Ce moment du dernier adieu, on a commencé à en prendre vraiment conscience il y a cinq ans sur la scène du festival de Cannes, quand Alain Delon y a reçu une Palme d’honneur en livrant un discours posthume bouleversant de son vivant, ne laissant ce soin à personne d’autre. Ce jour- là, sur cette scène- là, il était seul avec sa fille Anouchka. Alors que, honoré d’un prix équivalent en 2011, Jean- Paul Belmondo, son éternel rival, son ami fidèle avait gravi lui les marches, entouré de nombreux potes. Ainsi était Delon, solitaire, entouré d’abord et avant tout des souvenirs de celles et ceux qu’il a tant aimés et qui le lui ont bien rendu : de Romy Schneider à Jean Gabin en passant par Luchino Visconti, Mireille Darc, Henri Verneuil... La famille qu’il s’est créé, au fil des années et des films. Lui qui a souvent expliqué combien la séparation de ses parents en 1939, alors qu’il n’avait que 4 ans, est restée une blessure jamais cicatrisée et forcément réouverte ces derniers mois alors que ses propres enfants Anouchka, Anthony et Alain- Fabien se déchiraient par médias interposés au sujet de son héritage.
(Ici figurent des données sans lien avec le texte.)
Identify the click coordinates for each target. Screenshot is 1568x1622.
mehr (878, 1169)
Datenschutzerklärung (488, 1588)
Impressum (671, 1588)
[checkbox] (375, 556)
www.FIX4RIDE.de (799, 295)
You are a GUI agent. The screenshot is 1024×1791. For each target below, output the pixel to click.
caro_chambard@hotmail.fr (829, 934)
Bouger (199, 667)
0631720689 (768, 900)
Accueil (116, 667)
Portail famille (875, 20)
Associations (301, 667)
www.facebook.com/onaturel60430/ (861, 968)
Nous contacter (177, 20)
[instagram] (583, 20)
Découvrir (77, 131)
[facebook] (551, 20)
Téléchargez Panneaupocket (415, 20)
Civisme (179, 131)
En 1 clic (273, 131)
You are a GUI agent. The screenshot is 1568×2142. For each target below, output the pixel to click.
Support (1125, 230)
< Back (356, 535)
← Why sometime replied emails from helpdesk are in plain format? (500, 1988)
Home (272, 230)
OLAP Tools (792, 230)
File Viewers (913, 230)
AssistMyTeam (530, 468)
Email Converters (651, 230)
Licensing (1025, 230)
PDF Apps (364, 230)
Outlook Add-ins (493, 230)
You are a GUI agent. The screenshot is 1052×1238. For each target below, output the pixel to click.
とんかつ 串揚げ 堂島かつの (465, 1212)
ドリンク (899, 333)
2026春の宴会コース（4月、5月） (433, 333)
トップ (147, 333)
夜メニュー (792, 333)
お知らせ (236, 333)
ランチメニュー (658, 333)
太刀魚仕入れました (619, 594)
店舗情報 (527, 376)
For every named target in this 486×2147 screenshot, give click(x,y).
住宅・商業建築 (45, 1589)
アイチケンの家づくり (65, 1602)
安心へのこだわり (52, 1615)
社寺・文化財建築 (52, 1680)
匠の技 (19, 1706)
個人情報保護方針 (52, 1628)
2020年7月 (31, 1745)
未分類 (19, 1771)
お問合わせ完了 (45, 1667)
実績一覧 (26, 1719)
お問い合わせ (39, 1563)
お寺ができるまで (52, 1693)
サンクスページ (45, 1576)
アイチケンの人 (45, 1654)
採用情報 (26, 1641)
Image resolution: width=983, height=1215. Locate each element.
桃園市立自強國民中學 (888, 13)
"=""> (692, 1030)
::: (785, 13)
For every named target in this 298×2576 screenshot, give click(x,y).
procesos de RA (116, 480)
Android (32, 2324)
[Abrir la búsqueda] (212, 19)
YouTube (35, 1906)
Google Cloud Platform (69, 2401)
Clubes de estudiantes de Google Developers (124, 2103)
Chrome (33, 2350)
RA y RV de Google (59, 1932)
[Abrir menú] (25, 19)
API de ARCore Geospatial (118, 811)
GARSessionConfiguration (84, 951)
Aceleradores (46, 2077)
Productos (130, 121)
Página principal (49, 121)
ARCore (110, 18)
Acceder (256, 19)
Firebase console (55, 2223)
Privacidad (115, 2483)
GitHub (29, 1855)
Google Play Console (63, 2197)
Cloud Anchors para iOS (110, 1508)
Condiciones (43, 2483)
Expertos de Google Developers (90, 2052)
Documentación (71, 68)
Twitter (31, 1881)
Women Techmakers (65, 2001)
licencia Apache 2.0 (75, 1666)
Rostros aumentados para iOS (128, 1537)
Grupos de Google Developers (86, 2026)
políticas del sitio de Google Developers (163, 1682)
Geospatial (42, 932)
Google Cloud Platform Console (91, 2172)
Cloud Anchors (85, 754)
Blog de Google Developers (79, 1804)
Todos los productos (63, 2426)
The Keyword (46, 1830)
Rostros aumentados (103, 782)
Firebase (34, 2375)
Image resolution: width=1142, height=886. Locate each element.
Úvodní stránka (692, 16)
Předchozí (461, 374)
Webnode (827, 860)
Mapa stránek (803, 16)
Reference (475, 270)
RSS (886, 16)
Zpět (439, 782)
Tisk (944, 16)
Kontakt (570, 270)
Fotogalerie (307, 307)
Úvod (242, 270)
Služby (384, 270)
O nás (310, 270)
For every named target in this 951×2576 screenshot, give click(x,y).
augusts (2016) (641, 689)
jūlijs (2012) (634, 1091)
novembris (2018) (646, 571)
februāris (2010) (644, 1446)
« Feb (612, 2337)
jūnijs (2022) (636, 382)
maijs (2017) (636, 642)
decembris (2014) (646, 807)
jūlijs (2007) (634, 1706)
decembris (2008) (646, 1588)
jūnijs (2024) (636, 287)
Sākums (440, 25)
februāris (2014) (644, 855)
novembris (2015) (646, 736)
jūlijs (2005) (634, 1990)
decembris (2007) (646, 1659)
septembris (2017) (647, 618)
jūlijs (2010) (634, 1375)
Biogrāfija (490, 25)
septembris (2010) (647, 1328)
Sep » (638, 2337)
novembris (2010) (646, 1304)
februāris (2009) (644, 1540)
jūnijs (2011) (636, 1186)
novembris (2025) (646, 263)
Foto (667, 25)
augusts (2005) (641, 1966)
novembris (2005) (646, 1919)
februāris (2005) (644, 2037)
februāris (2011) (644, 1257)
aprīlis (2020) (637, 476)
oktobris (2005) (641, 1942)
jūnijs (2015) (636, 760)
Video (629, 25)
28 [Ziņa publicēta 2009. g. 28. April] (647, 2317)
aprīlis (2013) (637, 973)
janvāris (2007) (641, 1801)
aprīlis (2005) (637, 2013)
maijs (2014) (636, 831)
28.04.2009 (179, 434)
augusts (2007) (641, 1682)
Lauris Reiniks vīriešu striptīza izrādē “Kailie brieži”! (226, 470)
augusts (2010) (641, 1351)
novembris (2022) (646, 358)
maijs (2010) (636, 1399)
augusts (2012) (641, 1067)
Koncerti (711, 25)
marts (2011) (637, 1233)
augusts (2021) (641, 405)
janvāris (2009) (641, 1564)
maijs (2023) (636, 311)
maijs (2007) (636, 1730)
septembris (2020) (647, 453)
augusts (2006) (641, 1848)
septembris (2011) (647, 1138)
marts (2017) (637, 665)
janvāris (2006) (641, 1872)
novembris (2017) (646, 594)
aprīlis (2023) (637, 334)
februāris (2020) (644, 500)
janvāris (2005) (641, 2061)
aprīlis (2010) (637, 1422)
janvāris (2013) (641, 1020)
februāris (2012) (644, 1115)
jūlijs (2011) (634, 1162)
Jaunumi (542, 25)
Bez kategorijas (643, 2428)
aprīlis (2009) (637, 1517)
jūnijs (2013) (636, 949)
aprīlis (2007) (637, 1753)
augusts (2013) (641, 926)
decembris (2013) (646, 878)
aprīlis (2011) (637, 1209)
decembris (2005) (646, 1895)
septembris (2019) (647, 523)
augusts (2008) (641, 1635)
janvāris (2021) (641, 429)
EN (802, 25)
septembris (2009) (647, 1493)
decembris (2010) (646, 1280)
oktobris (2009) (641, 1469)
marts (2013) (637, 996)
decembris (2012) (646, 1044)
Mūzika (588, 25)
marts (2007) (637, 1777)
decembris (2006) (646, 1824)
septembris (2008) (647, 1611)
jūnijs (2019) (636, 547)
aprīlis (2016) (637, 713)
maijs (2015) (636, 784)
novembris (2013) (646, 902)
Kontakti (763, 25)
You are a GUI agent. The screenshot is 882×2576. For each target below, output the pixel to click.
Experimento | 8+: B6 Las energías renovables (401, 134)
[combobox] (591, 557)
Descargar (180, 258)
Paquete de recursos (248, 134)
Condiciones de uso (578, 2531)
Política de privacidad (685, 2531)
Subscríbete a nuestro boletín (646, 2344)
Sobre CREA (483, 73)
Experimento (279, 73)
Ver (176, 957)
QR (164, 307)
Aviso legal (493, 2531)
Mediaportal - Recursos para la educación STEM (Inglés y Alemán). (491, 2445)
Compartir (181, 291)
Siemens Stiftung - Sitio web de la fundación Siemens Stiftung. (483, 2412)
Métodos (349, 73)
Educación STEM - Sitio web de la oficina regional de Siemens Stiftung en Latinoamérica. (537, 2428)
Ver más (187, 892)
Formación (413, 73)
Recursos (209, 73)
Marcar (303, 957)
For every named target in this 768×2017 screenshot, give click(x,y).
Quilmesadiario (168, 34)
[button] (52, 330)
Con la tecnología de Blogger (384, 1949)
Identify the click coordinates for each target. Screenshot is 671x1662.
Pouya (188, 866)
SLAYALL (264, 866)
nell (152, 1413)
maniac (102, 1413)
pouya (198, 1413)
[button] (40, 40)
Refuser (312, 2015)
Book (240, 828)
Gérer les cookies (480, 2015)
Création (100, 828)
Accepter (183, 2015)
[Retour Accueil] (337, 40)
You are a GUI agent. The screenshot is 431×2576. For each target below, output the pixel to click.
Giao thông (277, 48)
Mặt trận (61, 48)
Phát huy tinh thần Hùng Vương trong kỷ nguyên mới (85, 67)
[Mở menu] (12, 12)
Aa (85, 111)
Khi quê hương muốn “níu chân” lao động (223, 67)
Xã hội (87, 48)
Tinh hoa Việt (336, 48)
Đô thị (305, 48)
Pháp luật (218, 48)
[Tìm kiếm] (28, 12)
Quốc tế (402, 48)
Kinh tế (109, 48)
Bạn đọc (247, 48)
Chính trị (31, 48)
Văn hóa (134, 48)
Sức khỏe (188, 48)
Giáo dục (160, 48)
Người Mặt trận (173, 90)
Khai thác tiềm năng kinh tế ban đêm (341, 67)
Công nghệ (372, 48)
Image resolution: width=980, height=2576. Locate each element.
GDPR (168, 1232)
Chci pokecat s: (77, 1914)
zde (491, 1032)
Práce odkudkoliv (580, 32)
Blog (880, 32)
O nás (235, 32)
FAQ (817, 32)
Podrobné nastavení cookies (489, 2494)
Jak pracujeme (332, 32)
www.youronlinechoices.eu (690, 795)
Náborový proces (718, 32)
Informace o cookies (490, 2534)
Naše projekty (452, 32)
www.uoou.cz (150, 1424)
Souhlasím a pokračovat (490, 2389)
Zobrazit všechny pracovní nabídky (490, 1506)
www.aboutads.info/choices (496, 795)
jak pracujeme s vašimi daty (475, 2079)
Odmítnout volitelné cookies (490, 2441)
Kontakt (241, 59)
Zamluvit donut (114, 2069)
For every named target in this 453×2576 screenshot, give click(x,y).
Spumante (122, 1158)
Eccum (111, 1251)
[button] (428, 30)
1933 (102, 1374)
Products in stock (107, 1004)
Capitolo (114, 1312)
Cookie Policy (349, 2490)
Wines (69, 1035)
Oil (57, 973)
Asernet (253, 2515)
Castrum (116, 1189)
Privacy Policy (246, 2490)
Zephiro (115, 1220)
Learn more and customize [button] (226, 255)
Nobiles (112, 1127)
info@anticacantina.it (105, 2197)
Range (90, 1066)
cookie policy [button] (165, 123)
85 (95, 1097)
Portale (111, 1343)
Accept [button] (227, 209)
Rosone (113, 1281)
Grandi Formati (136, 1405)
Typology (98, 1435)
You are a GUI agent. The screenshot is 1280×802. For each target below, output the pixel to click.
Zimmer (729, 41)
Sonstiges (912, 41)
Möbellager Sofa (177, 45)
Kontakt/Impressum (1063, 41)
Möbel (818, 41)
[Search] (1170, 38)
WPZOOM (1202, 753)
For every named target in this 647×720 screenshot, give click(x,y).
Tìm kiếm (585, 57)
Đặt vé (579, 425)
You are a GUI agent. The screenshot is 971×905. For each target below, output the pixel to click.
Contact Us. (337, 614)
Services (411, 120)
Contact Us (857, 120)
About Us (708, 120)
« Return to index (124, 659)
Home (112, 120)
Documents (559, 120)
Alain Delon Palme d'Or d'honneur festival de Cannes 2019
Hahn Lionel/ABACA

 

Ce trauma d’enfance explique évidemment une adolescence et plus largement une jeunesse agitée où on ne compte plus le nombre d’écoles dont il fut renvoyé, où, s’engageant dans la Marine Nationale, il manque une première fois de se faire virer pour avoir volé du matériel avant d’être mis aux arrêts dans les derniers jours de la guerre d’Indochine après avoir dérobé une jeep qui a fini dans un fossé ! Ainsi a toujours été Alain Delon. Insaisissable, refusant les cadres imposés et plus encore le déterminisme social. Il est donc logique que l’acteur Delon se soit fait tout seul. Sans passer par la case école de théâtre. « Il y a des comédiens exceptionnels comme Jean- Paul Belmondo. Et des accidents comme Ventura, Gabin et moi. Je suis un acteur. Un comédien joue, il passe des années à apprendre, alors que l’acteur vit. Moi, j’ai toujours vécu mes rôles. Je n’ai jamais joué. Un acteur est un accident. Je suis un accident. Ma vie est un accident. Ma carrière est un accident »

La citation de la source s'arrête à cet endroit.